• Aufgabe 1
Bring die Zeilen der Datensätze zwischen der Zeile mit „Minimize the Widget 2 main window“ und der Zeile mit „Looking at the screenshot, I should (1124, 1412).“, beide eingeschlossen, in eine nummerierte Liste. Leerzeilen lässt du dabei weg.

• Zitierter Text
Bei manchen Aufnahmen ist man blitzschnell hellwach. Wie ein Schock startet dieses Jazzorchestra von Tobias Hoffmann mit dem Stück «Conspiracy», das der Platte auch ihren Titel gab. Verschwörung! Und was für eine. Mindestens eine musikalische oder ästhetische! Die Arrangements und die harmonische Durchgestaltung zeugen von allerhöchster Finesse und superber Kenntnis im Umgang mit Sounds. Wie hier der Gitarren-/Pianoklang sich mit weniger Wohl als vielmehr Wehe präsentiert und im Solo des Saxophonisten die Kulisse über dem Ostinato-Grundmotiv abdichtet, ist nicht anders als sensationell zu nennen. Es tut mir leid, so emphatisch zu werden, aber ein Hauch von „Things To Come“ weht hier vom ersten Klang an. Aber gegen wen geht diese Verschwörung eigentlich?
Die Platte spannt dann mit der «Elegy», einem durchkomponierten Jazzchoral mit kontrapunktischen Elementen die Dimensionen der CD komplett auf. Im «December Song» beeindrucken die parallel geführten Bläsersets wie auch die immer wieder äußerst effektiv und souverän geführten rhythmischen Variantenbildungen kürzerer Motivketten. Das ist in ihrer Wirkung so erstaunlich die Ohren strudelwärts ziehend, wie umgekehrt an sich ja keine Raketenwissenschaft. Man muss es eben können. Das können Hoffmann und seine Mitmusiker. An der Präzision der Umsetzung hängt letztlich alles. Und da beweist sich dieses Jazzorchestra als extrem und ohne Tadel. Man fühlt sich in eine andere Welt hineinversetzt – Subs-Tanz pur.

• Ausgangsmaterial

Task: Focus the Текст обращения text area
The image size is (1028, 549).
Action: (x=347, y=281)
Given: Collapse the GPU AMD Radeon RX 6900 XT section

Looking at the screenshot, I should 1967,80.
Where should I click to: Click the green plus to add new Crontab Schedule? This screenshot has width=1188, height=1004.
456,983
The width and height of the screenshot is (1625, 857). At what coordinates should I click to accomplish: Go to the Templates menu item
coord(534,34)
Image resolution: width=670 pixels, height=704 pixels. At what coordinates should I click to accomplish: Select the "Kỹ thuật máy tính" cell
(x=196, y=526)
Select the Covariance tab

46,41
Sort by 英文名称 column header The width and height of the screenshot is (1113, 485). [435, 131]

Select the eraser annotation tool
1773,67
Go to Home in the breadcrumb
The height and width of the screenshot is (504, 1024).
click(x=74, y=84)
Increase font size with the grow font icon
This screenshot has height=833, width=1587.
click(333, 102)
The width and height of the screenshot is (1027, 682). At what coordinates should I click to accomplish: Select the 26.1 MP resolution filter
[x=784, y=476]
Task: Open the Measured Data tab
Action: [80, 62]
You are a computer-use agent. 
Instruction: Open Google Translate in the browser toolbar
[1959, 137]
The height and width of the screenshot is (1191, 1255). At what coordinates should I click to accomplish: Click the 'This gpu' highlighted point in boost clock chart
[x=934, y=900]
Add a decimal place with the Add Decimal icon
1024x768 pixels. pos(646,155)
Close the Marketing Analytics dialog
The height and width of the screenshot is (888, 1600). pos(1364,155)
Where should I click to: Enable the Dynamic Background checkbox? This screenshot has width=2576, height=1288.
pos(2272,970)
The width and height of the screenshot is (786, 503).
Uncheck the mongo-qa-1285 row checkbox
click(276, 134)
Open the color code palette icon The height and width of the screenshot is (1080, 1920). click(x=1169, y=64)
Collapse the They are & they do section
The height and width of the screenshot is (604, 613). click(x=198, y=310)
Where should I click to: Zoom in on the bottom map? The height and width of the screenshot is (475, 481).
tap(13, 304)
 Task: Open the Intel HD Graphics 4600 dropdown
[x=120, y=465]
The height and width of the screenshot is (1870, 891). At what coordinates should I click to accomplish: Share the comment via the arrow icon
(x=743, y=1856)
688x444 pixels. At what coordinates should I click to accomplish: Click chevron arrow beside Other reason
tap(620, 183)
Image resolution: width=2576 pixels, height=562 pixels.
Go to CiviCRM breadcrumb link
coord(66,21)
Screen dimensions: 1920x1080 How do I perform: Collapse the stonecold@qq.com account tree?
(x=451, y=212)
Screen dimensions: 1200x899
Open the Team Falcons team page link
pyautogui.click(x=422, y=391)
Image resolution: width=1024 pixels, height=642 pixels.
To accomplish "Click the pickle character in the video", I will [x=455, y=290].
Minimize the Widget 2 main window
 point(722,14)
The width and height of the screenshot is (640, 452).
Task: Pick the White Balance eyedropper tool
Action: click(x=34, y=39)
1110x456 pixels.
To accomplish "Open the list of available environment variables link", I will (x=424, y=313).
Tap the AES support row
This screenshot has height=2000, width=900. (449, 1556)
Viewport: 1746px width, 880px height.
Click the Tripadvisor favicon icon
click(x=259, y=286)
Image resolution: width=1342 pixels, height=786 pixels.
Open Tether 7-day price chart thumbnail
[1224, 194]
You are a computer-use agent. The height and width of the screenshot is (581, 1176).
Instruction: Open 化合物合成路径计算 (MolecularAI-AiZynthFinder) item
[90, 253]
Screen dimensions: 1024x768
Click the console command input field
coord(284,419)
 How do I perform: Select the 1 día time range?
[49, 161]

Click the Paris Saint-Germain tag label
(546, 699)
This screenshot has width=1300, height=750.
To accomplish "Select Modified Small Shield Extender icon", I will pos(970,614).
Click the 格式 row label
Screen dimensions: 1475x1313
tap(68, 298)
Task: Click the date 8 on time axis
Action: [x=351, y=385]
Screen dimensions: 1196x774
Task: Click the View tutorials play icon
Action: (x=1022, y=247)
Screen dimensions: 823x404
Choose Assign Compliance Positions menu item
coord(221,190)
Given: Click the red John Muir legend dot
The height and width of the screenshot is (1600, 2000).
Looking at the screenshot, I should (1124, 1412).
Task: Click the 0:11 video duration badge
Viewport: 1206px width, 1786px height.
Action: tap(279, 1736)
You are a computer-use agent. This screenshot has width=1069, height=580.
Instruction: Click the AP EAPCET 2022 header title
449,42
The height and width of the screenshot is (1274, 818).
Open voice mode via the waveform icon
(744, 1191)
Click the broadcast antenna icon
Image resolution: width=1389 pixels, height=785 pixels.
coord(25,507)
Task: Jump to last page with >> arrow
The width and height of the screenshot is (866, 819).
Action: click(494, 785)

• Aufgabe 2
Übernimm aus der Plattenkritik wortgetreu den Abschnitt zwischen „Die Platte spannt“ und „hineinversetzt – Subs-Tanz pur.“, beide eingeschlossen.

• Vollständige Ausgabe 1
1. Minimize the Widget 2 main window
2.  point(722,14)
3. The width and height of the screenshot is (640, 452).
4. Task: Pick the White Balance eyedropper tool
5. Action: click(x=34, y=39)
6. 1110x456 pixels.
7. To accomplish "Open the list of available environment variables link", I will (x=424, y=313).
8. Tap the AES support row
9. This screenshot has height=2000, width=900. (449, 1556)
10. Viewport: 1746px width, 880px height.
11. Click the Tripadvisor favicon icon
12. click(x=259, y=286)
13. Image resolution: width=1342 pixels, height=786 pixels.
14. Open Tether 7-day price chart thumbnail
15. [1224, 194]
16. You are a computer-use agent. The height and width of the screenshot is (581, 1176).
17. Instruction: Open 化合物合成路径计算 (MolecularAI-AiZynthFinder) item
18. [90, 253]
19. Screen dimensions: 1024x768
20. Click the console command input field
21. coord(284,419)
22.  How do I perform: Select the 1 día time range?
23. [49, 161]
24. Click the Paris Saint-Germain tag label
25. (546, 699)
26. This screenshot has width=1300, height=750.
27. To accomplish "Select Modified Small Shield Extender icon", I will pos(970,614).
28. Click the 格式 row label
29. Screen dimensions: 1475x1313
30. tap(68, 298)
31. Task: Click the date 8 on time axis
32. Action: [x=351, y=385]
33. Screen dimensions: 1196x774
34. Task: Click the View tutorials play icon
35. Action: (x=1022, y=247)
36. Screen dimensions: 823x404
37. Choose Assign Compliance Positions menu item
38. coord(221,190)
39. Given: Click the red John Muir legend dot
40. The height and width of the screenshot is (1600, 2000).
41. Looking at the screenshot, I should (1124, 1412).

• Vollständige Ausgabe 2
Die Platte spannt dann mit der «Elegy», einem durchkomponierten Jazzchoral mit kontrapunktischen Elementen die Dimensionen der CD komplett auf. Im «December Song» beeindrucken die parallel geführten Bläsersets wie auch die immer wieder äußerst effektiv und souverän geführten rhythmischen Variantenbildungen kürzerer Motivketten. Das ist in ihrer Wirkung so erstaunlich die Ohren strudelwärts ziehend, wie umgekehrt an sich ja keine Raketenwissenschaft. Man muss es eben können. Das können Hoffmann und seine Mitmusiker. An der Präzision der Umsetzung hängt letztlich alles. Und da beweist sich dieses Jazzorchestra als extrem und ohne Tadel. Man fühlt sich in eine andere Welt hineinversetzt – Subs-Tanz pur.